Pushing to the limit, where we can arrive? Of course (by strong normalization) we can express only total functions. But I'm asking if there is a precise upper bound to simply typed lambda calculus expressive power.

I've found many articles, in particular "On the expressive power of simply typed and let-polymorphic lambda calculi" but I'm not able to understand if it is what I'm looking for.

• A base type is never equal to a function type (a mistake appearing twice in this question). I think you're trying to say that the final output of a function type is a particular base type, which is different. Jul 28, 2012 at 19:52
• @HuckBennett: That is false. The encoding for the type of Church numerals in the simply typed lambda calculus is (A -> A) -> A -> A where the numerals are defined as usual. Likewise the type of the booleans is indeed A -> A -> A where true = \x . \y . x and false = \x . \y . y. Jul 29, 2012 at 3:51
• @Anthony: My mistake. I didn't realize that Church encodings were used except in the untyped lambda calculus. Jul 29, 2012 at 7:03
• Why does “deciding equivalence of normal forms of two simply typed lambda-terms is not elementary recursive” imply that you can express nonelementary functions?
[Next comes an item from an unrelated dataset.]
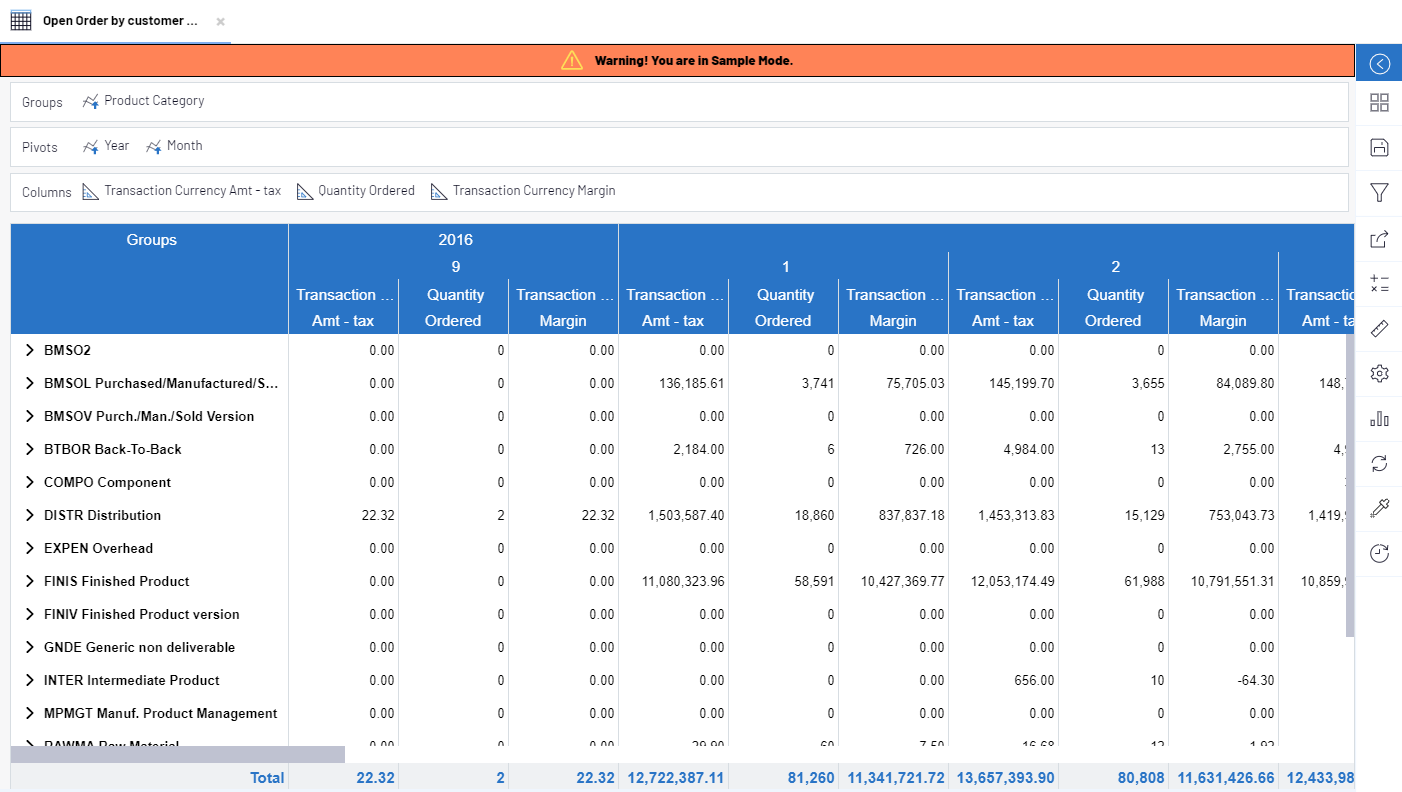Open the filter funnel tool

1379,193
I do not think that there is any guarantee that equivalence can be expressed. Jul 29, 2012 at 11:45
• Looking forward for this answer in 2015, any luck yet? Oct 5, 2015 at 19:08

More precisely, let the order of a type be defined as the nesting depth of → to the left ($$ord(o) = 0$$ and $$ord(A \to B) = max(ord(A)+1, ord(B))$$) and the level of a term be the greatest order of the type of one of its subterms. Then for terms of level at most k, normalization is in O(k)-EXPTIME (*). So if you consider input/output encodings such that the order of terms may depend on the function being represented, but not on the input, then all the functions you can represent are elementary recursive (i.e. in the union of the k-EXPTIME classes over all k). This condition seems to be satisfied by practically all typable encoding schemes that one could naturally come up with.